Net Zero Energy vs Carbon Neutral

by | Jan 18, 2024

Net zero energy vs carbon neutral
A photo of a solar array on a metal roof.

What is the difference between net zero energy vs carbon neutral? What does it mean? And why is it important?

We mention the term ‘net zero’ a lot, and often without following it up with the word ‘energy’, but typically when we say this, we are referring to net zero energy. Up until recently in the construction industry, companies were only focused on reducing energy consumption. However, there is a new push to also reduce one’s carbon footprint as well, so the terms ‘net zero carbon’ and ‘carbon neutral’ are making waves as well.

Net Zero Energy

Firstly, we must define net zero energy. Net zero energy is when the amount of energy that a house consumes post-construction is equal to the amount of energy that the house produces via renewable energy. A home typically achieves net zero energy with a solar array, although other renewable energy sources such as wind or thermal could also be used. A home can also be considered net positive energy if it produces more energy than it consumes. That extra energy can be stored on-site with a battery system, can be used to charge an electric vehicle, or can simply enter the grid system. There are certain cities and legacy accounts where net-metering is allowed which, simply put, pays a homeowner for the energy they produce beyond what is consumed from the grid (e.g. the output is greater than the input and the difference gets paid back to the homeowner).
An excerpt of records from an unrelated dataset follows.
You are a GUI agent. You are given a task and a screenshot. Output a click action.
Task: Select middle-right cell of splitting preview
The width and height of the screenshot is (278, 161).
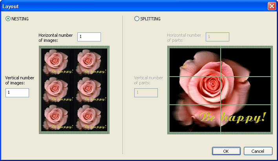point(245,91)
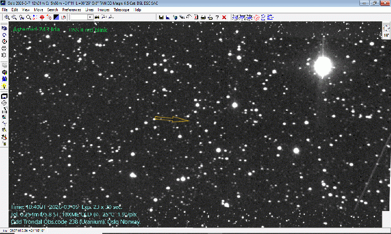Click the red target circle toolbar icon
Image resolution: width=391 pixels, height=234 pixels.
(x=257, y=17)
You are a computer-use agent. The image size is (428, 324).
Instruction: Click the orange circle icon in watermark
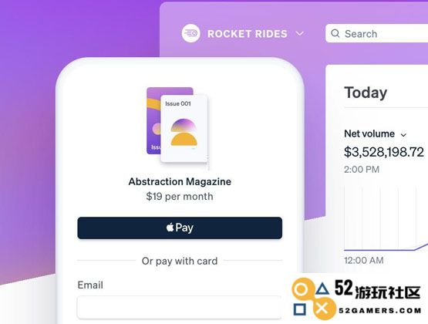(302, 289)
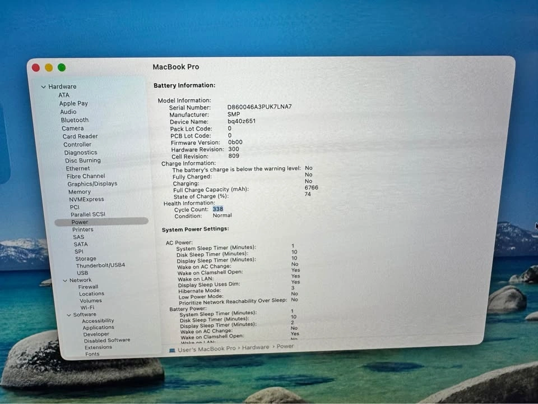The image size is (538, 404).
Task: Select the Memory item
Action: point(80,192)
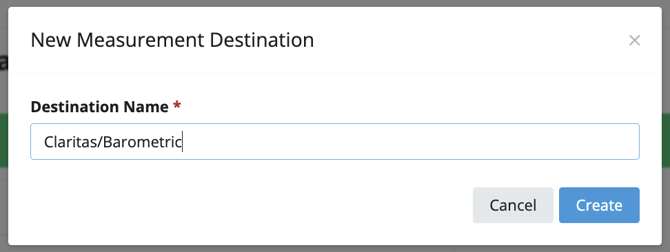Click blank footer area left of Cancel
Viewport: 670px width, 252px height.
(x=239, y=205)
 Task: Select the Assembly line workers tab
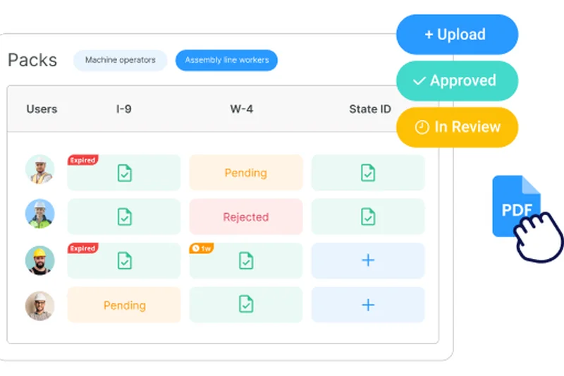pyautogui.click(x=226, y=61)
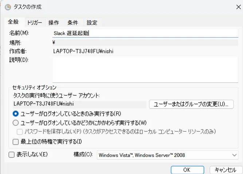
Task: Click the 場所 location field
Action: [145, 42]
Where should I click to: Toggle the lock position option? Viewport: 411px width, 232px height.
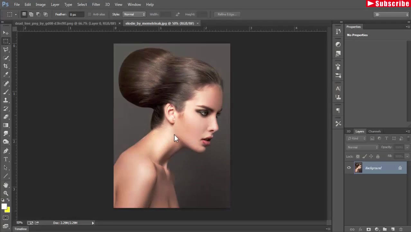[x=371, y=156]
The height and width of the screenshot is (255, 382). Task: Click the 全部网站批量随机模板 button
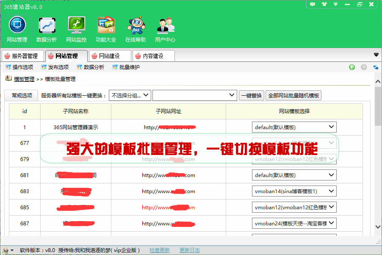[x=293, y=95]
When talking about net zero energy, it’s hard not to talk about the HERS Index as well. The HERS Index, which stands for Home Energy Rating System Index, is a standardized rating system used in the construction industry to compare the energy efficiency of homes. As seen in the image below, the standard home sits at a HERS rating of anywhere from 60-100 constructed to the code minimum. But as contractors take more steps towards energy efficiency, the home’s HERS rating will inevitably fall. Typically, a home without any kind of energy production system, like a solar array, cannot get lower than a HERS rating of 20-30. In order to achieve anything lower than that and get to a HERS rating of 0, indicating the home has reached net zero energy, there will have to be on-site energy production.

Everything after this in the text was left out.